___ Source records

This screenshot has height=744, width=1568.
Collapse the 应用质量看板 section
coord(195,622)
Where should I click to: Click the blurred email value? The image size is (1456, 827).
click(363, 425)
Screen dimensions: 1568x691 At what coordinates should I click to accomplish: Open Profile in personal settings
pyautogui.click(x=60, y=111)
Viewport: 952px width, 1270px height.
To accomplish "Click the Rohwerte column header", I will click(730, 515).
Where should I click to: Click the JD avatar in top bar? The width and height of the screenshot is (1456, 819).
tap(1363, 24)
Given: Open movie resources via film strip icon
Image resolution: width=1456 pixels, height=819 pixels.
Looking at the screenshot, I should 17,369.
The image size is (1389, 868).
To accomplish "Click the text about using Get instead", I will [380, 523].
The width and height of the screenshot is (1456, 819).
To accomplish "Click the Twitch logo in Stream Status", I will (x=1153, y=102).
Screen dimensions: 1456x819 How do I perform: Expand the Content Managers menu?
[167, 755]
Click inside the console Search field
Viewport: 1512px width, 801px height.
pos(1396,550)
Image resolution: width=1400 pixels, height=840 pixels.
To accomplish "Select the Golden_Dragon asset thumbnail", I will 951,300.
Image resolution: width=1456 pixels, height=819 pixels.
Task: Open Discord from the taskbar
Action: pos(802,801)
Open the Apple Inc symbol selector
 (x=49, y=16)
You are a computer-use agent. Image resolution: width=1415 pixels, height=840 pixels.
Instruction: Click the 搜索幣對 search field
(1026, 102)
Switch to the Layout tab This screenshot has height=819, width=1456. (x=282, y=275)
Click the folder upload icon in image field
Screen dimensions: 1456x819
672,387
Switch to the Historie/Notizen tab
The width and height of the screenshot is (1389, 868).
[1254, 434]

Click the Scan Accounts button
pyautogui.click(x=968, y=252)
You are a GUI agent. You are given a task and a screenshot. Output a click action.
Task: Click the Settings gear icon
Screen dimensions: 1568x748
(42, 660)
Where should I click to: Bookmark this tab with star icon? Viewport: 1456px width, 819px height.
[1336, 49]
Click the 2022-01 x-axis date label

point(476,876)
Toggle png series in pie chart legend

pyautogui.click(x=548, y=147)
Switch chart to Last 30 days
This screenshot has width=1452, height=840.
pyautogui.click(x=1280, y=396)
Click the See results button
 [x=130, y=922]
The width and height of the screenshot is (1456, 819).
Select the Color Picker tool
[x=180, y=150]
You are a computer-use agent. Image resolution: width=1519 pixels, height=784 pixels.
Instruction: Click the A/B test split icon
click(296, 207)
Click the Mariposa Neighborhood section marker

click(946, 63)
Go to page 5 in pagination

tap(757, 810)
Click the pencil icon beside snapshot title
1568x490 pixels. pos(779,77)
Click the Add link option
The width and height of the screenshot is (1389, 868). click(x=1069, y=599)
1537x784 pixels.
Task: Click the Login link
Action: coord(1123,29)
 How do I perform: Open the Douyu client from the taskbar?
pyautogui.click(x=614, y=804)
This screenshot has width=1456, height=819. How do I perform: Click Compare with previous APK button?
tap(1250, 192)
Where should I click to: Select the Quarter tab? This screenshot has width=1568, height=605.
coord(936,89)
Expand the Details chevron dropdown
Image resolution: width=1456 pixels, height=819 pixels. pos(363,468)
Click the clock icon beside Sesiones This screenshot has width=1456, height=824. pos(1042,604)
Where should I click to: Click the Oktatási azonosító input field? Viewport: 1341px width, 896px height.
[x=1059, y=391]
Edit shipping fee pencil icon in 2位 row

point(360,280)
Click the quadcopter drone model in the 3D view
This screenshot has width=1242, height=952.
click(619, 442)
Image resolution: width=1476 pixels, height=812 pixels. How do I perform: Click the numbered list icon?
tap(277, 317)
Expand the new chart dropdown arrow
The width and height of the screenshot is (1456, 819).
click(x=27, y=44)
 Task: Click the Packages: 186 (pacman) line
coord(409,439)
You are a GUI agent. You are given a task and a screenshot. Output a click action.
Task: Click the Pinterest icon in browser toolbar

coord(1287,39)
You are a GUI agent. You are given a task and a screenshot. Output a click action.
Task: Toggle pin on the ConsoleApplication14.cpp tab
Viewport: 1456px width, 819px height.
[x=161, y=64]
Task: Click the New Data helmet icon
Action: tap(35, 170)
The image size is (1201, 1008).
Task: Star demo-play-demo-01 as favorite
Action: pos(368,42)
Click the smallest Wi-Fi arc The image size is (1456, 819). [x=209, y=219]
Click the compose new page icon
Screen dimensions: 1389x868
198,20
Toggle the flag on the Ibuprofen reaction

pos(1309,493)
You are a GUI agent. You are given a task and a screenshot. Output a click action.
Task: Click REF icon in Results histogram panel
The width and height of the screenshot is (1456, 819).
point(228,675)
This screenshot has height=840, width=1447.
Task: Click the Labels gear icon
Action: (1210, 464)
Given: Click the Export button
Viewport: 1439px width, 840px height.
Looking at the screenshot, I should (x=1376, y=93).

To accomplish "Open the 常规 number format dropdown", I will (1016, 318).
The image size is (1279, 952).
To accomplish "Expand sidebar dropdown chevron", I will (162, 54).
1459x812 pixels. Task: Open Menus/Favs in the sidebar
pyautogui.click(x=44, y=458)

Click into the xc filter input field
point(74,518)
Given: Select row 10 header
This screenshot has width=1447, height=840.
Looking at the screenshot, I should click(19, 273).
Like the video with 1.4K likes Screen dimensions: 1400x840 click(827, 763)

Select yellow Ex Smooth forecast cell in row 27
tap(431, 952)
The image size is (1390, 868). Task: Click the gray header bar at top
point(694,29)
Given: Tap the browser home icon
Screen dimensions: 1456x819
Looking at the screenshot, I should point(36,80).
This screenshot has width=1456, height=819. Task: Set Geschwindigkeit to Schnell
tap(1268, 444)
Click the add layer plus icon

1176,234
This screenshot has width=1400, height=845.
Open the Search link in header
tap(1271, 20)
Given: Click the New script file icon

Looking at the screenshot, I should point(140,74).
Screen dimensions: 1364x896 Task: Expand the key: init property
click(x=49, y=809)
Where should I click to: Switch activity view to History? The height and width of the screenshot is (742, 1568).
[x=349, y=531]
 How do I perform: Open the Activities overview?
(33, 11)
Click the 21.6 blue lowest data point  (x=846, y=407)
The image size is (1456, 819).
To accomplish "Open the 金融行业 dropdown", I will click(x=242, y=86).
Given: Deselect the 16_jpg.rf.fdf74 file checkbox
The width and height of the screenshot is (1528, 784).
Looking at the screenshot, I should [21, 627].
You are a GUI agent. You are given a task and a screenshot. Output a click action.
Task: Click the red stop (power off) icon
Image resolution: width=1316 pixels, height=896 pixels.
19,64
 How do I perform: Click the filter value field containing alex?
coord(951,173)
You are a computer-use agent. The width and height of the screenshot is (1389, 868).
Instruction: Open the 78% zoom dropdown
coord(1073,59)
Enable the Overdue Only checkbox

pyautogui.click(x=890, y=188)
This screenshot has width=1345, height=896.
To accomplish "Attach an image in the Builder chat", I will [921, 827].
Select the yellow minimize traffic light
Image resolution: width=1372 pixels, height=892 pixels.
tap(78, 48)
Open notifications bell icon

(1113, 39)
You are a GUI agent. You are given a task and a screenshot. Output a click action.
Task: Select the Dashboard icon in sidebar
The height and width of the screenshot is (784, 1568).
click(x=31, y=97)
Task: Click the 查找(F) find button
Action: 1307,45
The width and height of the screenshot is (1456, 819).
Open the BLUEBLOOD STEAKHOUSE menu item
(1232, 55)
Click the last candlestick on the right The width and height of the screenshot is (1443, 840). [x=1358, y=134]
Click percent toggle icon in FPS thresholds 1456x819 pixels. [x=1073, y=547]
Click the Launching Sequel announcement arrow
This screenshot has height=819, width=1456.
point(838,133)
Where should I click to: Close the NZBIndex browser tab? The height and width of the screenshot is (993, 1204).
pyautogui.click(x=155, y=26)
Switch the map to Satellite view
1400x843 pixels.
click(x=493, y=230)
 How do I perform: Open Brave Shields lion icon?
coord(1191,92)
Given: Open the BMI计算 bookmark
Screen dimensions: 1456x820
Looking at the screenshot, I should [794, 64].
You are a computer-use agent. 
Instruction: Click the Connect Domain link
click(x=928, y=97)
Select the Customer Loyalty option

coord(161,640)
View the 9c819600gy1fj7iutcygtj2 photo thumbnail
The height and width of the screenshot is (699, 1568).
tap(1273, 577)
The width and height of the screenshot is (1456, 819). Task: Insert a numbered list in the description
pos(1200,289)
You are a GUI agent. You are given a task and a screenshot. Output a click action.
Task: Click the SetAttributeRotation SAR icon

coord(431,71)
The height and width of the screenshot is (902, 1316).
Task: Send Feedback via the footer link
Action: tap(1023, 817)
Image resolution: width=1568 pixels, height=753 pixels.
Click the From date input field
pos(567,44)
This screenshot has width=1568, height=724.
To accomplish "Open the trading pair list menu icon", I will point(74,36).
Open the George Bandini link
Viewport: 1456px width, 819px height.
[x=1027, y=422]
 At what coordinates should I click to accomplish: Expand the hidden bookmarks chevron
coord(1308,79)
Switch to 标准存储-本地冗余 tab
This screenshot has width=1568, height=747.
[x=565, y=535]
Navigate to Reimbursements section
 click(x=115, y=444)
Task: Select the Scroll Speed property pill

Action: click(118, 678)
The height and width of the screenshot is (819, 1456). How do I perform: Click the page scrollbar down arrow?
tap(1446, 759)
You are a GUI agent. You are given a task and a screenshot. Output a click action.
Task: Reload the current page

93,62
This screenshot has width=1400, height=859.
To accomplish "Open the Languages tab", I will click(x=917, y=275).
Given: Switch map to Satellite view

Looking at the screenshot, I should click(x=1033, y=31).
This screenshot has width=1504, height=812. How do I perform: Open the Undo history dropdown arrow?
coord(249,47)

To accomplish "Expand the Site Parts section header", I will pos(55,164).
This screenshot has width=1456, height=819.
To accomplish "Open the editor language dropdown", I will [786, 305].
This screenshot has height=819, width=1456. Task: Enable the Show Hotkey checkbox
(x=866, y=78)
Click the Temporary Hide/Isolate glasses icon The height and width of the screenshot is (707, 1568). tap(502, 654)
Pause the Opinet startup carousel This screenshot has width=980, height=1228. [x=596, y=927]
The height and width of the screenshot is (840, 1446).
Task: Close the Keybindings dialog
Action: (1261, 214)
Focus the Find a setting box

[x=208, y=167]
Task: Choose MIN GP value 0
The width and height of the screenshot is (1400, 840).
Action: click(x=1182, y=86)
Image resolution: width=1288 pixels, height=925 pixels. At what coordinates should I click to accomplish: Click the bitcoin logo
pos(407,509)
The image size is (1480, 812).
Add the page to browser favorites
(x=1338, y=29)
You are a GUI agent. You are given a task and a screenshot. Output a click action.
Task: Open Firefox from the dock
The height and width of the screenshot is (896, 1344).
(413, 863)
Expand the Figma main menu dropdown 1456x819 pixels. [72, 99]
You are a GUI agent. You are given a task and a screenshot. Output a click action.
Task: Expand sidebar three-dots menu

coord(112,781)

______

Your instructions:
Which of the lines above include the word "computer"? List those lines.

Answer:
You are a computer-use agent. Image resolution: width=1415 pixels, height=840 pixels.
You are a computer-use agent. Image resolution: width=1519 pixels, height=784 pixels.
You are a computer-use agent. The width and height of the screenshot is (1389, 868).
You are a computer-use agent. 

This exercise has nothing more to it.